Аннотация: Изначально, рассказ существовал сам по себе и никому не посвящался. Но потом, моя сестра призналась мне, что "Ноябрь" оставил след в ее душе, и тогда я посвятила сей рассказ моей дорогой Машеньке.
Ноябрь.
...Он всегда писал красками. Иногда она спрашивала его: "Ну почему же ты не возьмешь карандаши?!", и не дожидаясь ответа, начинала звонко смеяться. Она любила его картины - только смотрела на них ночью, чтобы никто ее не заметил. Но он замечал ее и молчал. Она одна любила его картины.
Они не были ни родственниками, ни друзьями, ни любовниками, ни врагами - но они всегда были друг для друга необходимостью. Однажды они не виделись долгих четырнадцать лет, и когда в городском парке, они наконец-то встретились, то просто улыбнулись своим туманным начертаниям.
Через несколько дней после своего приезда, она вышла замуж. А он продолжал писать красками свои картины, которые любила только она.
Больше он не замечал ее, тайно любующуюся его картинами в ночи. Больше она не говорила: "Ну почему же ты не возьмешь карандаши?!"
Это был холодный ноябрь. Первый холодный ноябрь за последние сорок лет.

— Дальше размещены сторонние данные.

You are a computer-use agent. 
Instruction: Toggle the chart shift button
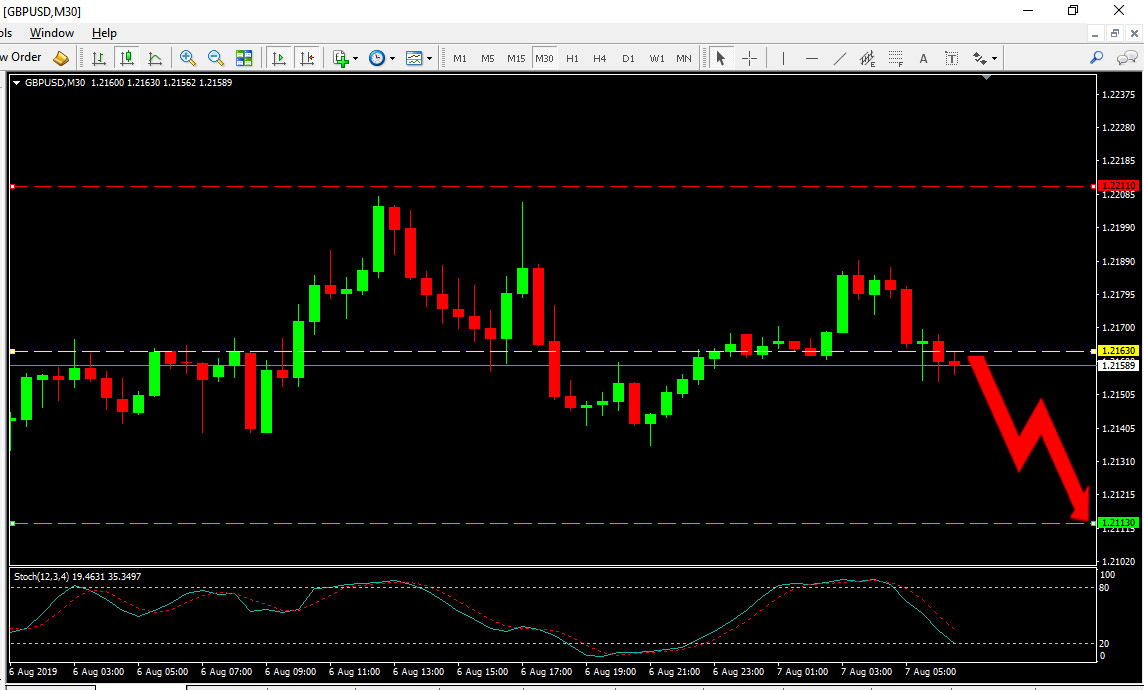coord(306,58)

Он сидел в своей маленькой каморке на последнем этаже грязного барака и рисовал дрожащую ветку яблони на соленом морском ветру.

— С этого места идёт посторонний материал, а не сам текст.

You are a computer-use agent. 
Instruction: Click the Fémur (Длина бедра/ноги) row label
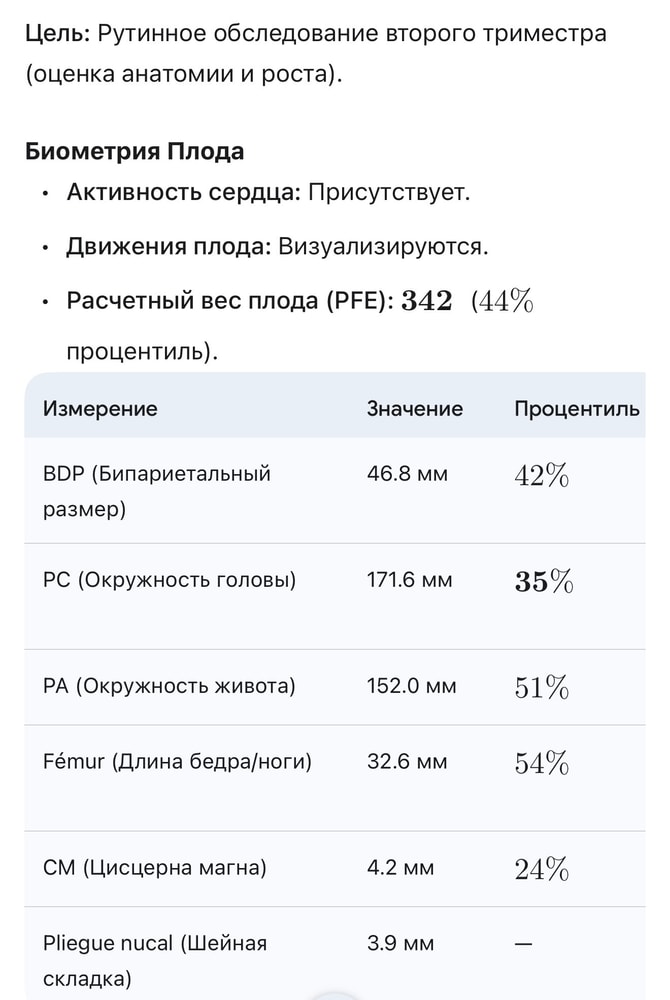point(177,762)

У него были очень странные фантазии: он ненавидел море и его раздражал запах яблок. Но больше всего он не любил соль.
Эту картину он собирался назвать "Эстель".
Он рисовал без перерыва уже четвертую ночь.

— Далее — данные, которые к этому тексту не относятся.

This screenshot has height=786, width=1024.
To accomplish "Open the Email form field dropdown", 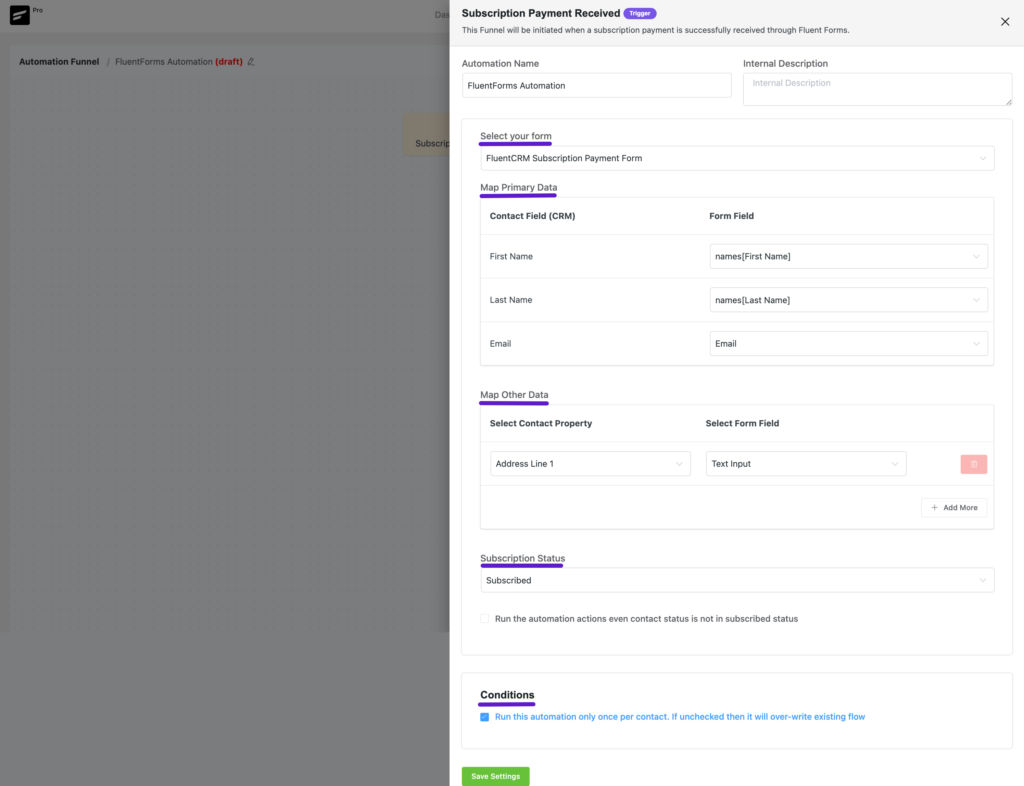I will click(848, 343).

Она пришла к нему пять дней назад и попросила нарисовать ее образ. Он спросил, как она поживает, и как подрастает ее шестилетний сын Фредерик. Она ответила, что чувствует себя самым несчастным человеком на свете. Больше она не проронила ни единого слова. Они сидели в полнейшем молчании около двух часов, после она встала и почти бесшумно вышла из комнаты.
Она не знала, что такое быть самым несчастливым человеком на свете.
Капли дождя забили в окно, и он тут же перенес их на холст. Раздался стук в дверь. Он не шелохнулся.
Стук повторился, и он тут же почувствовал запах ее духов, смешанный с сыростью.
- В раму не надо, - тихо прошептала она и забрала с его мазолистых рук свернутую в трубочку "Эстель".
Он смотрел в окно. Она смотрела на холст.
- Мы переезжаем, - ее голос чуть дрогнул, - я обязательно расскажу про тебя Фредерику.
Он знал, что на этот раз она ушла навсегда. И они больше никогда не встретятся в городском парке и не улыбнуться друг другу.
Запах ее духов еще долго витал в его маленькой каморке, а он пытался различить в нотках розы, лаванды и маргариток знакомую отдушку сырости.
Они с сыном долго стояли и смотрели на надгробную эпитафию. Она украдкой утирала быстро бегущие слезы. Она помнила, как два года назад впервые развернула его последнюю картину - она была названа ее именем. На ней была изображена ветка яблони, жестоко избиваемая соленым ветром и дождевыми брызгами.
Она положила на его могилу большую красную розу. Мальчик немного постоял в нерешительности и после осторожно набросил на памятник холст "Эстель".
Она одна любила его картины. Собираясь уходить, она вдруг заметила, что картина написана карандашами.